Démineurs à l'aéroport international de Donetsk, la "capitale" des rebelles prorusses de l'est de l'Ukraine. © Belga

Démineur en Ukraine: « Tu fais une erreur, tu es mort »

Le Vif

« Tu fais une erreur, tu es mort. Il faut rester concentré et n’être distrait par rien ». Konstantin est démineur à Donetsk, la « capitale » des rebelles prorusses de l’est de l’Ukraine. Un travail à plein temps, après un an et demi de guerre contre les forces de Kiev.

Konstantin, 40 ans, nom de guerre « Kot » (Le chat), s’occupe de neutraliser et détruire des obus non explosés, des mines et des pièges munis d’explosifs. Alors que les tirs ont quasiment cessé après le cessez-le-feu conclu en septembre, ce sont ces obus, mines et pièges qui causent chaque semaine la mort de plusieurs civils et militaires dans les deux camps.

Dimanche, « Kot » a travaillé dans les villages de Spartak et Vesele, devant l’aéroport de Donetsk, dans une zone dévastée par huit mois de bombardements et quasiment désertée par ses habitants.

Dans le jardin d’une maison abandonnée, un obus de tank. « Il est en mauvais état. C’est dangereux de le transporter, il faut le détruire sur place », annonce-t-il en portant à bout de bras sa découverte jusqu’à un trou au pied d’un arbre. Un détonateur, 400 grammes de TNT, et l’obus explose en bordure du village dans un petit nuage noir.

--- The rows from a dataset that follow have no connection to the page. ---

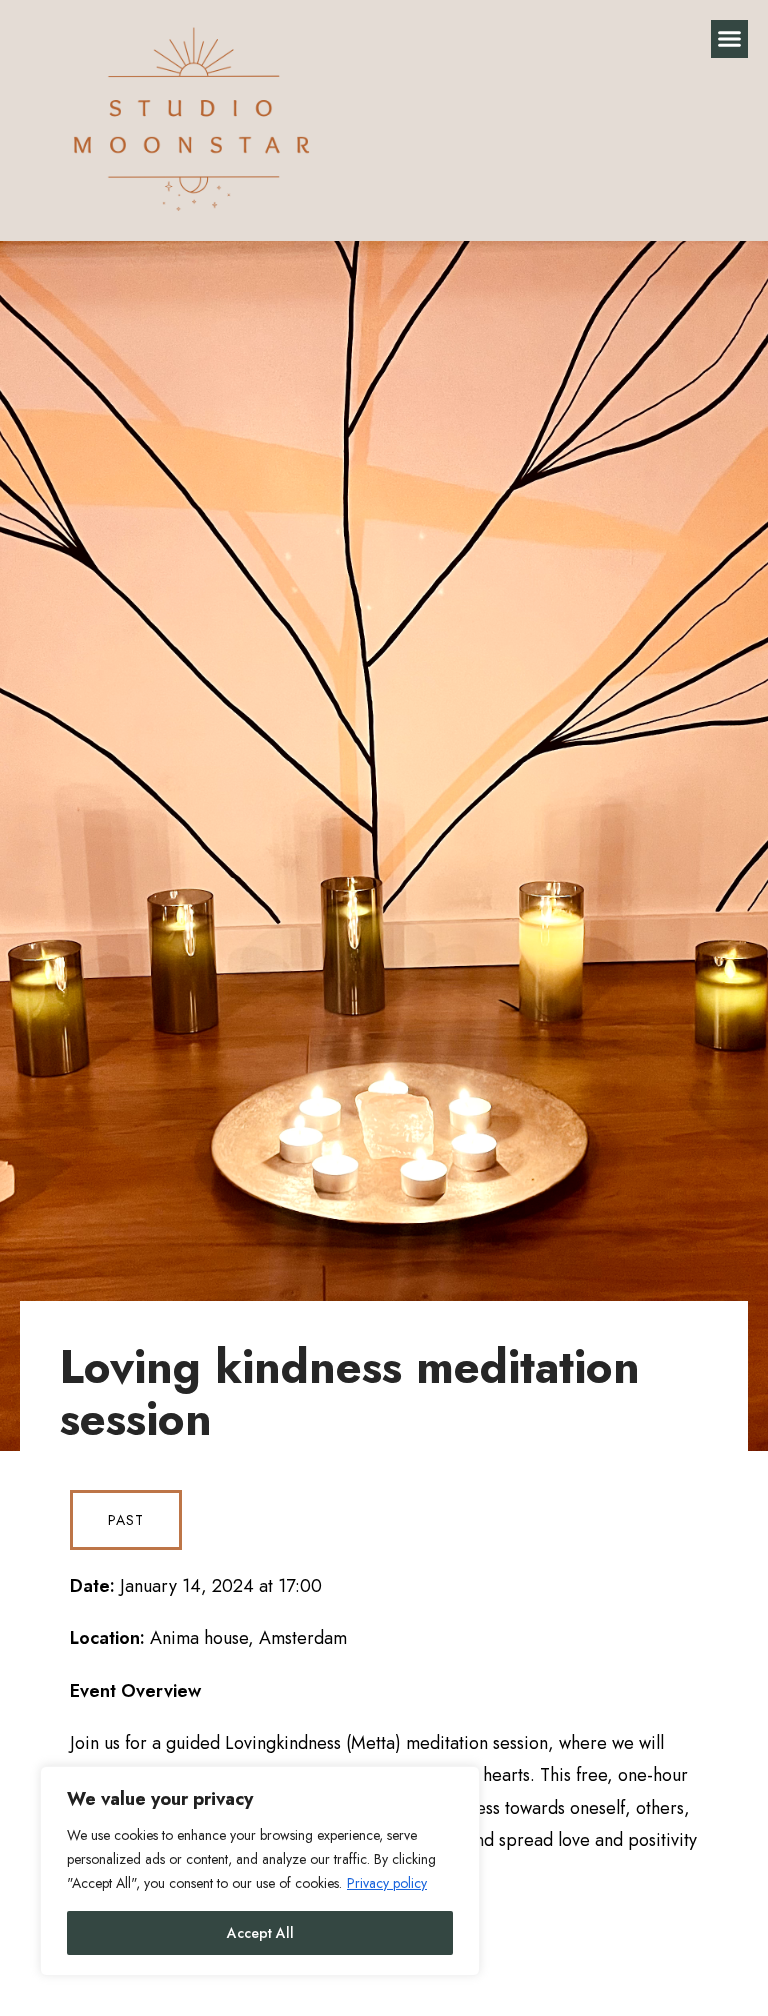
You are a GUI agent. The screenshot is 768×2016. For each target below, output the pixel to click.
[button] (730, 39)
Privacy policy (387, 1883)
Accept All (260, 1933)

Konstantin travaille sans gilet pare-éclats ni casque: « Une protection? Un obus de tank contient 10 kg d’explosifs. Si ça se passe mal, rien ne peut te protéger! », assure-t-il.

Un peu plus loin, sur une petite route, c’est un obus de mortier au deux tiers planté dans l’asphalte et impossible à extraire qu’il faut neutraliser. Nouvelle charge de TNT bien scotchée sur l’obus, suivie d’une forte explosion.

Comme en écho, des tirs d’armes automatiques et de mortiers éclatent régulièrement, venant rappeler que le cessez-le-feu reste fragile, surtout dans la zone de l’aéroport de Donetsk dont il ne reste plus que des décombres. « On tire ici tous les jours et toutes les nuits. Nous ne faisons même plus attention », raconte Lida, 60 ans, qui vit à Vesele sans eau courante, ni gaz ni électricité, à quelques centaines de mètres de la piste d’envol de l’aéroport.

A plusieurs reprises, « Kot » est appelé pour rien: un habitant revenu dans sa maison a découvert dans un mur ou dans sa cave un morceau de Grad ou d’Ouragan tiré par des lance-roquettes multiples mais il s’avère qu’il s’agit d’une partie inerte, sans danger.

Le pire, la mine OZM 72

Des mines et des pièges ont été posés un peu partout dans la nature: pour protéger la ligne de front, un poste avancé en forêt ou dans les champs, ou un barrage sur une route.

« Le pire, c’est la mine antipersonnel OZM 72 attachée à des fils tendus par terre. On en trouve beaucoup. Quand on touche les fils, la mine saute à 90 cm de hauteur avant d’exploser. C’est la mort assurée », explique « Kot ».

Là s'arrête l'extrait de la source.